ALSO: Don't try to pull out snags with your hand with braid, it will slice you up. Use gloves or wrap it around a stick.


----------



## utahgolf

I use 50 lb braid with an 8lb mono backing. I've also used 30 lb braid with similar dig in issues. The problem is if you reel in slack line it can lead to that dig in. Braid has to pack tight. For pitching/flipping it's good or vertical jigging or just casting and a steady retrieve with heavy lures. But for me if I like to make a long cast and slow roll a jig or a long cast and work a jig along the bottom for a bit, its impossible to keep the braid tight unless you repack it. Then I go to bomb a long cast out and it catches and snap! I like a heavy fluoro now, and I just check for nicks in the line.


----------



## MuscleWhitefish

I used braided line for a while, but now I use the spider wire mono. 

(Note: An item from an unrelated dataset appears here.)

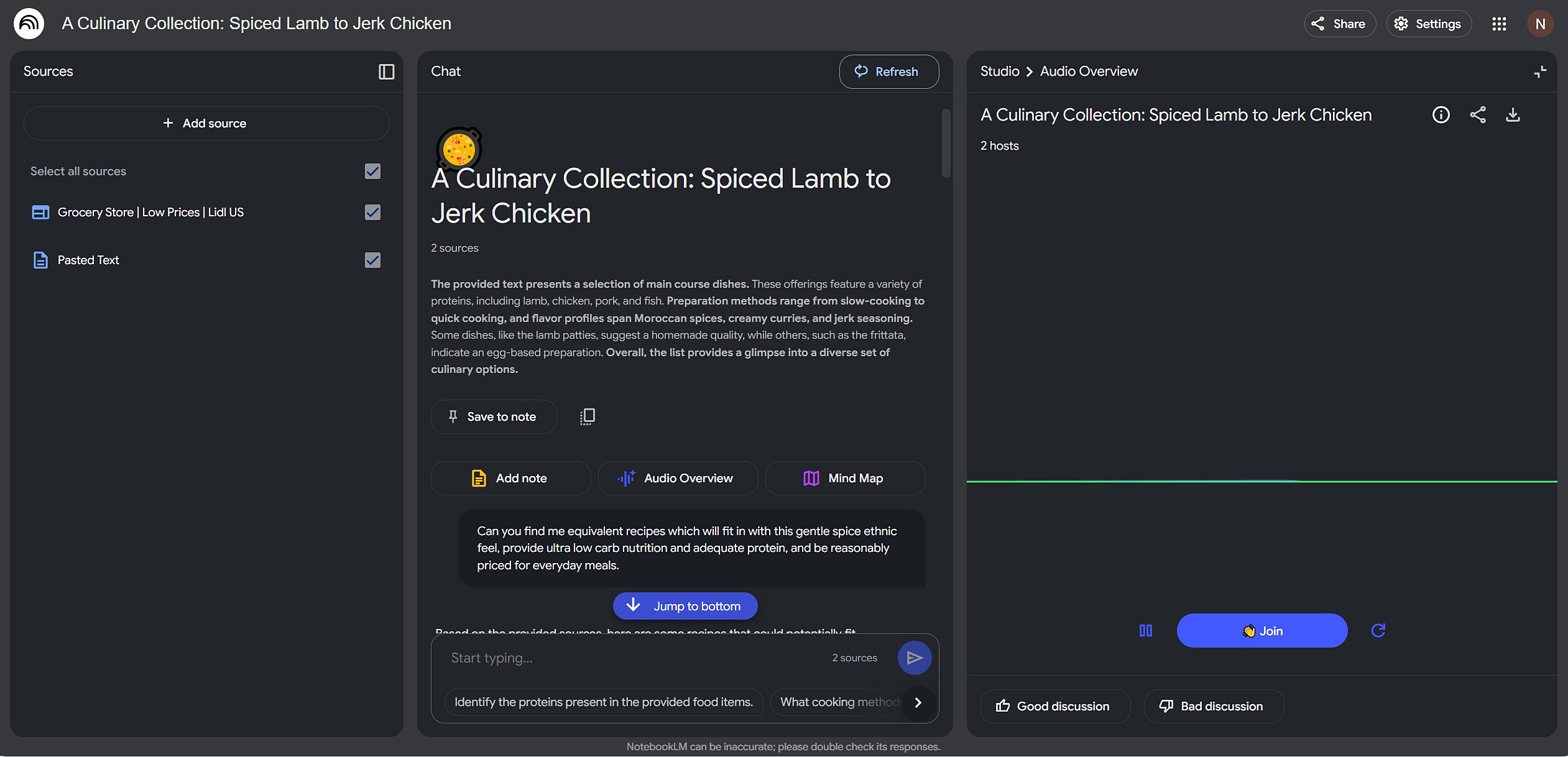Click the audio overview share icon
Image resolution: width=1568 pixels, height=757 pixels.
click(1477, 115)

Braided lines are great for deep water, because they do not stretch. 

I disliked braided lines, because they are a little high maintenance (Packing tight). 
2c


----------



## massmanute

Some years ago (decades actually) I landed a three pound trout on 2 lb mono.


----------



## scartinez

If you want something more manageable you are going to have to go with a lighter line. I would recommend trilene XL as the brand. Cheap and very manageable. 

Also look at the line size recommendations on your spool. I would stick with the lowest weight or middle. Going with the heaviest line will definetely create some issues. 

Most spinning reels are going to be rated as: This info is located on the spool.
2,4, or 6 lb. 
4,6, or 8 lb. 
6,8, or 10 lb.

And as far a braid goes I've never had real problems with digging. Only after pulling a snag loose.


----------



## Facerip

I use 6lb test Trilene XL. Planning on getting a ultralight rod and reel and using 4lb test, Trilene XL. I usually catch 5 or 6 trout in about an hour when I go out. I use spoons as my lure with a snap swivel, and I have never had any trouble with that line.

Edit: I am shore fishing with a spinning reel.


----------